Young Girl With Clumsiness, Dystonia, and Speech Difficulty

Sidra Aurangzeb, MBBS; Muhammad Tariq, MRCP, FRCP, FRCPE


June 24, 2015

KF rings are formed by the deposition of copper in the Descemet membrane in the limbus of the cornea. The color may range from greenish-gold to brown, and the rings form bilaterally, initially appearing at the superior pole of the cornea, then the inferior pole and, ultimately, circumferentially. Rings may be readily visible to the naked eye or with an ophthalmoscope set at +40. If the ring is not detected by clinical inspection, the cornea should be examined under a slit lamp by an experienced ophthalmologist.

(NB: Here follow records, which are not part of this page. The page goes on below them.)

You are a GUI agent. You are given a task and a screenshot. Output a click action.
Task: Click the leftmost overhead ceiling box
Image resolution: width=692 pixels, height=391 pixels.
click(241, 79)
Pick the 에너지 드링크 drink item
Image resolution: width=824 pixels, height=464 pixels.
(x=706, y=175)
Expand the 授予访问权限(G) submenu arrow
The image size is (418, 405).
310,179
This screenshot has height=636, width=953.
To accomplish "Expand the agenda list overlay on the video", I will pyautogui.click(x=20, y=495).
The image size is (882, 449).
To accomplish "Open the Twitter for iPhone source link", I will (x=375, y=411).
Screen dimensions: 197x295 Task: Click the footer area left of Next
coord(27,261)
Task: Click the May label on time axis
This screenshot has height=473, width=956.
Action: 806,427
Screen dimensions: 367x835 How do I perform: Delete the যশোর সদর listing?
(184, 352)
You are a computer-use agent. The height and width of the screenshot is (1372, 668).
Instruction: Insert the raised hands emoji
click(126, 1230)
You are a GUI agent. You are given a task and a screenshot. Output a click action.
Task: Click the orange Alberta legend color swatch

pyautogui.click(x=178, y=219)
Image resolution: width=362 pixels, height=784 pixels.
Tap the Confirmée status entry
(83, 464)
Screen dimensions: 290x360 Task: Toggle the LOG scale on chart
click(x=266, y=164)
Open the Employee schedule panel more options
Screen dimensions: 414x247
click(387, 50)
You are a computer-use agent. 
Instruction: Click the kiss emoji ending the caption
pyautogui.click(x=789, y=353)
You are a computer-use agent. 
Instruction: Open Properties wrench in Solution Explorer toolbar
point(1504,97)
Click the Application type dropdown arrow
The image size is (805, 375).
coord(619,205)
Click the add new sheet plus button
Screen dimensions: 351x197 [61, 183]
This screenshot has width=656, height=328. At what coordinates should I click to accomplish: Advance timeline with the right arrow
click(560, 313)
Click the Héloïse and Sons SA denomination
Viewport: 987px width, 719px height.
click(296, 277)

KF rings are observed in up to 90% of individuals with symptomatic Wilson disease, 95% of patients with neurologic symptoms of Wilson disease, 50%-60% of patients without neurologic symptoms, and only 10% of asymptomatic siblings.

Although KF rings are a useful diagnostic sign, they are no longer considered pathognomonic for Wilson disease. They may also be observed in patients with carotenemia, arcus senilis, chronic active hepatitis, chronic cholestasis, chronic jaundice, cryptogenic cirrhosis, intraocular foreign body of < 85% copper, multiple myeloma, primary biliary cirrhosis, and trypanosomiasis.[2,3,4]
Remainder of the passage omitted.